Task to carry out
Return the items below word for word, starting at the line containing "Find the location of a particular element. This" and ending at the line containing "(1082, 252).", with both of those lines included.

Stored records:
★ ★ ★ ★ ★
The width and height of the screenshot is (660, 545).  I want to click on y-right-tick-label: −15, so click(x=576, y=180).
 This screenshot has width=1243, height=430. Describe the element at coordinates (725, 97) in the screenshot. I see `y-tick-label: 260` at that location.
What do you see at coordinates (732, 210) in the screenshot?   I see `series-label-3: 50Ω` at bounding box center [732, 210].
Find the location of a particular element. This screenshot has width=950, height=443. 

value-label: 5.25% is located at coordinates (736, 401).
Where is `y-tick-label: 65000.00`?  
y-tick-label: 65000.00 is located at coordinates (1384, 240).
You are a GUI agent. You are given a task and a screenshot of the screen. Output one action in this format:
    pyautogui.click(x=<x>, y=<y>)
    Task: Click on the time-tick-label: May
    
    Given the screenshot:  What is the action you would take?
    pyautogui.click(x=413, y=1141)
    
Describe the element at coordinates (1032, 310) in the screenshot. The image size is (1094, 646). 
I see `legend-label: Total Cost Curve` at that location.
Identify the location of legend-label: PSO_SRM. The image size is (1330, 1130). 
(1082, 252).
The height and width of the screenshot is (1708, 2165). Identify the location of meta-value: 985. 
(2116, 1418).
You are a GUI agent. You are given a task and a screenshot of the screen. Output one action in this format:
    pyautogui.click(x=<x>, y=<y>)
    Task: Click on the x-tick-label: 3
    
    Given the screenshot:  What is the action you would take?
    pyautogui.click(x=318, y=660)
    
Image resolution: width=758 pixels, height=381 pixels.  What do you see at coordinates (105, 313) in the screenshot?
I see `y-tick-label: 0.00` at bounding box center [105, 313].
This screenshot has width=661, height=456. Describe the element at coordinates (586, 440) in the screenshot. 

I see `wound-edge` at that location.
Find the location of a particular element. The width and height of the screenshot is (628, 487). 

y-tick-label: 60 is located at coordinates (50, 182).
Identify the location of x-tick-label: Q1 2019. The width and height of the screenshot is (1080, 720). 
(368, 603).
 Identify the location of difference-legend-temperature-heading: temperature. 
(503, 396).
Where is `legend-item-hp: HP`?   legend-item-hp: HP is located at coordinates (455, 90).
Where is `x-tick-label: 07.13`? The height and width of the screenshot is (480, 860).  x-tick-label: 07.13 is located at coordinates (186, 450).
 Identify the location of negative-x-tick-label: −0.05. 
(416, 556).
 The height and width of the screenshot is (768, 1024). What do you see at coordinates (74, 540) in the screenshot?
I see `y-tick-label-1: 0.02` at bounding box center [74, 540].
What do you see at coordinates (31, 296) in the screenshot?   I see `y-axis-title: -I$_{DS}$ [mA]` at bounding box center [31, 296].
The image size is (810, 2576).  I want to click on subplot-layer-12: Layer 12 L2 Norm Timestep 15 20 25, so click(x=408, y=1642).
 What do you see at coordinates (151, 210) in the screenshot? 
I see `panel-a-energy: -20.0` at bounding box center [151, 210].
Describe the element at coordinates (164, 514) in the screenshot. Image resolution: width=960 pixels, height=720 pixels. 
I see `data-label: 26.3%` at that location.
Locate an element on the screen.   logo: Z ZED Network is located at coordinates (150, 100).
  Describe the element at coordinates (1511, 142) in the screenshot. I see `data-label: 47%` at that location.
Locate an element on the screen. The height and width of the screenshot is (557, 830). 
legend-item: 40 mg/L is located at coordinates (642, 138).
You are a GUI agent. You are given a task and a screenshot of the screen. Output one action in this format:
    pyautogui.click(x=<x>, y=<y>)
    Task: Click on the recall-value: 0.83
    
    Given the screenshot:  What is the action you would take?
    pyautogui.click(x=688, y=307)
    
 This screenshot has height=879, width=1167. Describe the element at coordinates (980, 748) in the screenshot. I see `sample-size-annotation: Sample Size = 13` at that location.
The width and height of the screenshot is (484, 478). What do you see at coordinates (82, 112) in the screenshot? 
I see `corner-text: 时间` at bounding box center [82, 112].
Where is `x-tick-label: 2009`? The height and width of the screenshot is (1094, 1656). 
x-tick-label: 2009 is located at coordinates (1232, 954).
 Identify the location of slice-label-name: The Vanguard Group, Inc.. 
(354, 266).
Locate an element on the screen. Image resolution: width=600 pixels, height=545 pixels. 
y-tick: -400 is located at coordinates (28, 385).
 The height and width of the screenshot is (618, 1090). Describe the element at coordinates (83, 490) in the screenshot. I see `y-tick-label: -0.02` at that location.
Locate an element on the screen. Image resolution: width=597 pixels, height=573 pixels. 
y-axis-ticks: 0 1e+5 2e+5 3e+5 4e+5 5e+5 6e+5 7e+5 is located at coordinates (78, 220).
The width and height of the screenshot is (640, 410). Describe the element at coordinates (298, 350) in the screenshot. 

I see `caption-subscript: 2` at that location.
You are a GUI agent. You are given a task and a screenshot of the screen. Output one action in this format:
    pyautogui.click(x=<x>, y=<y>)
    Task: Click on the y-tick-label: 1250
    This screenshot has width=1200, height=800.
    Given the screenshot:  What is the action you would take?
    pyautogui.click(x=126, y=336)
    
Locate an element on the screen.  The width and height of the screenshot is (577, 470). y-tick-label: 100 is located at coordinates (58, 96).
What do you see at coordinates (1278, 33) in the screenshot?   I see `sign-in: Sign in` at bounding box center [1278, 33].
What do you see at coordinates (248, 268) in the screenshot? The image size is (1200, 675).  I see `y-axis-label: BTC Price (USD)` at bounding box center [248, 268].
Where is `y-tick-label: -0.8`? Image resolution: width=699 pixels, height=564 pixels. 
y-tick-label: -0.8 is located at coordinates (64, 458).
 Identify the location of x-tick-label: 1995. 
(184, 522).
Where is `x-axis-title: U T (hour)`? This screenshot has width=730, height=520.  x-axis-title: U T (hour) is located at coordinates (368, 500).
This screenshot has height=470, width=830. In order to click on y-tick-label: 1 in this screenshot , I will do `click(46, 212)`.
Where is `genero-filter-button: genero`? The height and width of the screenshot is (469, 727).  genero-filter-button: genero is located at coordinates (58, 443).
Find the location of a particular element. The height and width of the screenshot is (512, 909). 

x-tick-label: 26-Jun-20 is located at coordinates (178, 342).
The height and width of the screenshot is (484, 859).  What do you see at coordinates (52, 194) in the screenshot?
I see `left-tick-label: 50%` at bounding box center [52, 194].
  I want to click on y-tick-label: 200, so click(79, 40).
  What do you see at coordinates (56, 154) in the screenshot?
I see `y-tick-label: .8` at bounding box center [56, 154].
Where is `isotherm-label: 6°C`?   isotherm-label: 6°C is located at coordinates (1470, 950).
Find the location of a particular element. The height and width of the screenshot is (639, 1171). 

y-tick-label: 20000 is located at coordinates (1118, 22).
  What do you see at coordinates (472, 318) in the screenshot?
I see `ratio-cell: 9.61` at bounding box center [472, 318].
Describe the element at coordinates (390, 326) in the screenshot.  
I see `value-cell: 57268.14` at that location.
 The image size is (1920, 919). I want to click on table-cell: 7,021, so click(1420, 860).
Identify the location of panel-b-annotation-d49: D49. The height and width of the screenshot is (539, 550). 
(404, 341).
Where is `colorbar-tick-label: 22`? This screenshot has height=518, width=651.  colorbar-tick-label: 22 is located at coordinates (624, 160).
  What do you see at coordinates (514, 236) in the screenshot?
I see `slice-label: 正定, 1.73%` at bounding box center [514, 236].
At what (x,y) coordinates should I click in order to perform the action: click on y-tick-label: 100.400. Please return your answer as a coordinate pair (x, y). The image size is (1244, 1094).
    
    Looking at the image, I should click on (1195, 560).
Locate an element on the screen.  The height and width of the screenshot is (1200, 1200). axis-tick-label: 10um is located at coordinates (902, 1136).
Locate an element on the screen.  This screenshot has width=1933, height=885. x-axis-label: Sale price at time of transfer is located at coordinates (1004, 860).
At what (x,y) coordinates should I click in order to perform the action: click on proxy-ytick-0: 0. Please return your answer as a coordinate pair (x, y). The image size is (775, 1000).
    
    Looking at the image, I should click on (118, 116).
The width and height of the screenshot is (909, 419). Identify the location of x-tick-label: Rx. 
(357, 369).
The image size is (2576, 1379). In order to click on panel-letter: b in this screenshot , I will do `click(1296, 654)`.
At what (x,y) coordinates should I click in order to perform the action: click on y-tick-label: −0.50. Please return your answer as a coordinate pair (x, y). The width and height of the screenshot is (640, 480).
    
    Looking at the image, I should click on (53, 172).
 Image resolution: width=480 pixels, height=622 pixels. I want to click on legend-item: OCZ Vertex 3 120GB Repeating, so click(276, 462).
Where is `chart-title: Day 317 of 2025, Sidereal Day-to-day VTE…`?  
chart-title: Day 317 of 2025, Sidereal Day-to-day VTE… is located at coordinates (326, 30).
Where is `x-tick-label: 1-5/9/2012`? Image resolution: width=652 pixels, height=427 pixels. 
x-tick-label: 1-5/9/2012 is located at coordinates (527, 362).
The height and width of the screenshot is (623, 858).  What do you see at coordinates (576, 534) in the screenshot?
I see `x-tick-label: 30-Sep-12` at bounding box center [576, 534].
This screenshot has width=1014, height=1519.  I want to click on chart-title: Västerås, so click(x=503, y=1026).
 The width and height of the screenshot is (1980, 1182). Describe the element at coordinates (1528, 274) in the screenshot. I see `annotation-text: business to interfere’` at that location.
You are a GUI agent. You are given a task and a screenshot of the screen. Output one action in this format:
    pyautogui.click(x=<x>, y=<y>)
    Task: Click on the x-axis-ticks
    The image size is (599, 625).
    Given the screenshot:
★ ★ ★ ★ ★
Response below
Find the location of a particular element. This screenshot has width=950, height=443. 

value-label: 5.25% is located at coordinates (736, 401).
Where is `y-tick-label: 65000.00`?  
y-tick-label: 65000.00 is located at coordinates (1384, 240).
You are a GUI agent. You are given a task and a screenshot of the screen. Output one action in this format:
    pyautogui.click(x=<x>, y=<y>)
    Task: Click on the time-tick-label: May
    
    Given the screenshot:  What is the action you would take?
    pyautogui.click(x=413, y=1141)
    
Describe the element at coordinates (1032, 310) in the screenshot. The image size is (1094, 646). 
I see `legend-label: Total Cost Curve` at that location.
Identify the location of legend-label: PSO_SRM. The image size is (1330, 1130). 
(1082, 252).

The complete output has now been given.